Research Fields of Dr. Esther Marie Heise

Sep 14, 2016

 

 

 

 

 

 

Kontakt: Dr. Esther Marie Heise

Arabinogalaktan-Proteine (AGPs) aus Getreide – Struktur und Lokalisierung

 
 

AGPs gehören zu den pflanzlichen Hydroxyprolin-reichen Glykoproteinen und sitzen im Zellwandbereich pflanzlicher Zellen. Für einige AGPs wurde bereits gezeigt, dass sie über einen GPI-Anker mit der Plasmamembran der Zelle verbunden sein können. Sie spielen eine Rolle im Wachstum und in der Differenzierung der pflanzlichen Zelle, die genaue Funktion der AGPs innerhalb dieser Prozesse ist jedoch noch nicht genau geklärt. Eine Hypothese besagt, dass die AGPs im Prozess des Zellwandaufbaus die geordnete Verbindung zwischen dem Mikrotubuliapparat im Innern der Zelle und dem Ablagern der Cellulosefibrillen im Zellwandbereich mitsteuern. Eine andere Hypothese stellt uronsäurehaltige AGPs als Calciumionen-Kondensatoren dar, die bei Protonenüberschuss Ca 2+ freigeben und somit für einen verstärkten Zellwandmaterialaufbau sorgen.

Isolierung von AGPs

Als Ausgangsmaterial werden die zum einen die Früchte verschiedener Getreidearten genutzt ( Avena sativa L., Secale cereale L., Triticum aestivum L. .), zum anderen auch Haferstroh und Kallus- und Suspensionskulturen aus Hafer.

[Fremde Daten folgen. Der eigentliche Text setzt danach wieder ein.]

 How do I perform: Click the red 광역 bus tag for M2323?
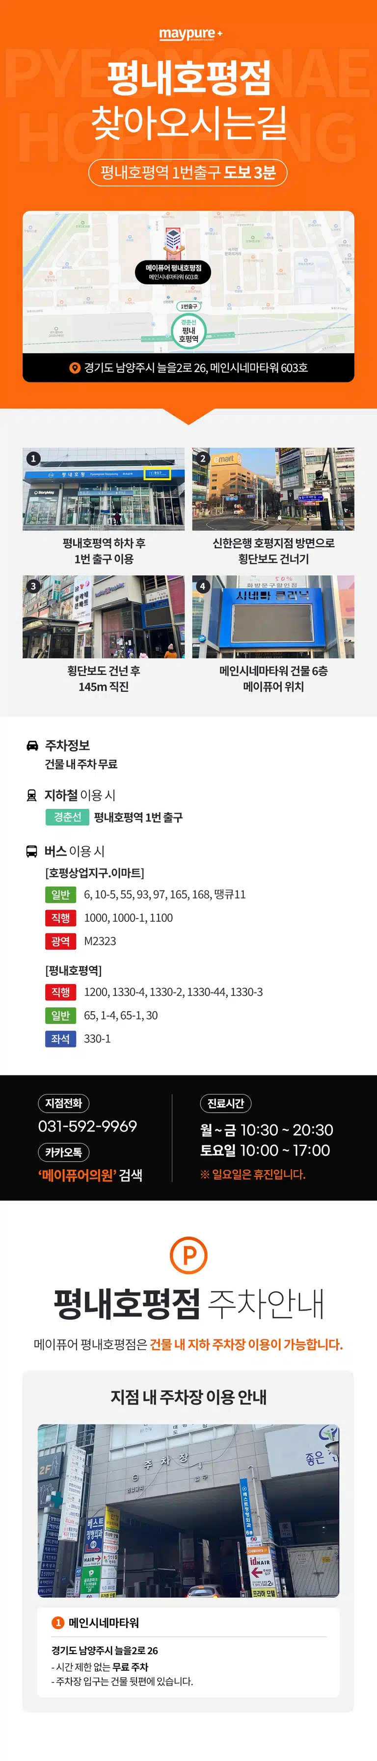pyautogui.click(x=60, y=941)
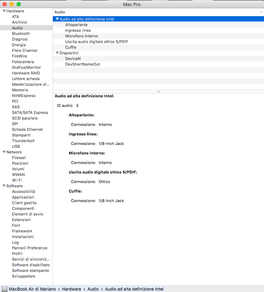Click the split pane divider handle
Screen dimensions: 264x292
coord(158,92)
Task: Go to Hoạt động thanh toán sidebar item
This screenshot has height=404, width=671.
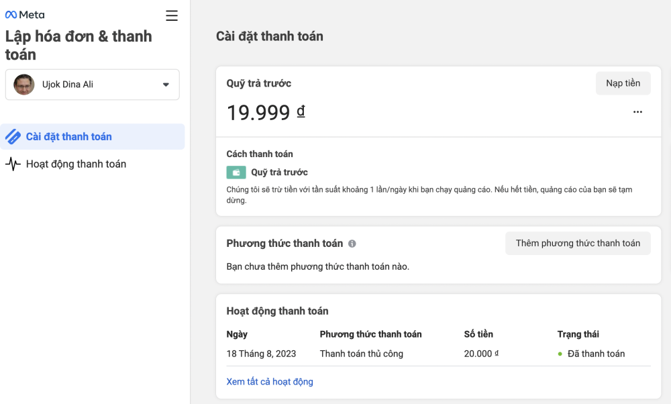Action: pos(93,164)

Die AGPs werden über eine spezifische Fällungsreaktion mit Yariv-Reagenz, welches in unserer Arbeitsgruppe synthetisiert wird, isoliert.

Strukturanalytik

Die 80-120 kDa schweren Getreide-AGPs bestehen aus einem kleinen Proteinanteil, der nicht mehr als 8% (m/m) des gesamten Moleküls ausmacht, und einem größeren Kohlenhydratanteil. Dieser ist über Hydroxyprolin O-glykosidisch ans Protein geknüpft und besteht aus mehreren komplex gebauten Einheiten. Prinzipiell bestehen diese Einheiten aus verzweigten Galaktoseketten, die von Arabinoseeinheiten terminiert werden. Interessanterweise lassen sich keine Uronsäuren in den AGPs der Getreidefrüchte, wohl aber in den AGPs des Haferstrohs wiederfinden.

 

 

Modell des AGPs aus Weizenfrüchten nach Göllner et al. 2010

 

 

Methodik:

  • Molekulargewichtsbestimmung mittels GPC und LLS-Detektion
  • Strukturaufklärung der Kohlenhydrateinheiten (Bestimmung der Zuckerbausteine, Bindungstypanalyse, Spezifische Degradation der Glykoproteine) mittels GC-FID, GC-MS, NMR, HPTLC
  • Immundetektion der Glykoproteine mittels poly- und monoklonaler Antikörper
  • Proteinanalytik nach vorhergehender Deglykosylierung des Glykoproteins

 

Lokalisierung von AGPs mittels Fluoreszenzmikroskopie

Zur mikroskopischen Lokalisierung der AGPs z.B. in den pflanzlichen Geweben selbst, können die AGPs entweder über gegen sie gerichtete Antikörper detektiert werden, oder aber indirekt über Yariv Reagenz, welches an die AGPs bindet und dann selbst wiederum über Antikörper detektiert werden kann.

 

 

 

Fluoreszenzmikroskopische Aufnahmen nach Immunmarkierung von AGPs über Yariv-Reagenz in Querschnitten der Hafer-Wurzel

 

  Arabinogalaktan-Proteine (AGPs) und ihr Einfluss aus die Transformation pflanzlicher Zellen mit Agrobacterium tumefaciens
 

Zum Transfer fremder DNA in pflanzliche Zellen kann das Bakterium Agrobacterium tumefaciens genutzt werden. Interessanterweise sinken die Transformationsrate sowie das Regenerationspotential beim Transformationsversuch rapide ab, wenn AGPs durch Yariv Reagenz blockiert werden. Im Fokus der Arbeit steht hier die Ermittlung der Interaktion der AGPs mit dem Bakterium.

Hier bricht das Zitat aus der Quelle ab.